■ CONSIGNE ÉCRITE A
D'après l'article sur les résultats du bac 2013, quel était le taux de réussite au bac en 2012 ?
■ CONSIGNE ÉCRITE B
Relevez chaque pourcentage distinct cité dans l'article sur le bac 2013, une seule fois et dans l'ordre où il apparaît.

■ ARTICLE

▬▬▬▬▬▬

L’annonce même des résultats du bac 2013 constitue un exercice de manipulation assez cru que la presse ivoirienne n’a même pas daigné corriger : le taux de réussite étant passé de 25.22% en 2012 à 33.58% cette année, « une hausse de 08.36% » selon la ministre qui s’en félicite… Le premier collégien venu sait bien qu’il s’agit plutôt d’une hausse de 33% du taux de réussite [(33.58-25.22)/25.22 = 0.33] La ministre a accompli un miracle en un an, sans que personne ne s’en aperçoive… A moins qu’il s’agisse simplement d’une kantiatisation de l’école ivoirienne, un affaissement du niveau, une autre régression vers le plus petit dénominateur commun.

J’exagère à peine : ce type d’erreur est assez fréquent. Soit. Mais il est évident que cette annonce n’a pas été rédigée par la ministre elle-même, mais par un membre de son équipe. Si les conseillers en charge de combler les handicaps de la patronne sont eux-mêmes incompétents. Quiconque pense qu’il n’y a pas grande différence entre 8% et 33% devrait me contacter, j’aimerais lui emprunter de l’argent.

 Sur le sujet du baccalauréat en tant que premier diplôme universitaire, il est impossible d’avoir une opinion tranchée. Les extraordinaires taux de réussite constatés en Europe (Entre 70% et 90%) sont difficiles à imaginer en Afrique. Ils seraient d’ailleurs probablement catastrophiques étant donné le surpeuplement des résidences et amphithéâtres universitaires dans bien des pays africains.

Pourtant, n’y a-t-il pas quelque chose d’indécent dans les taux de réussite au bac faméliques que l’on constate dans certains pays africains ?

▬▬▬▬▬▬

■ EXTRAIT DE DONNÉES
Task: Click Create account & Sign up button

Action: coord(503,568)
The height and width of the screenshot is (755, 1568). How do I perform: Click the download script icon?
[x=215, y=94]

▬▬▬▬▬▬

■ SOLUTION PROPOSÉE A
Le taux de réussite était de 25.22% en 2012.

■ SOLUTION PROPOSÉE B
25.22%, 33.58%, 08.36%, 33%, 8%, 70%, 90%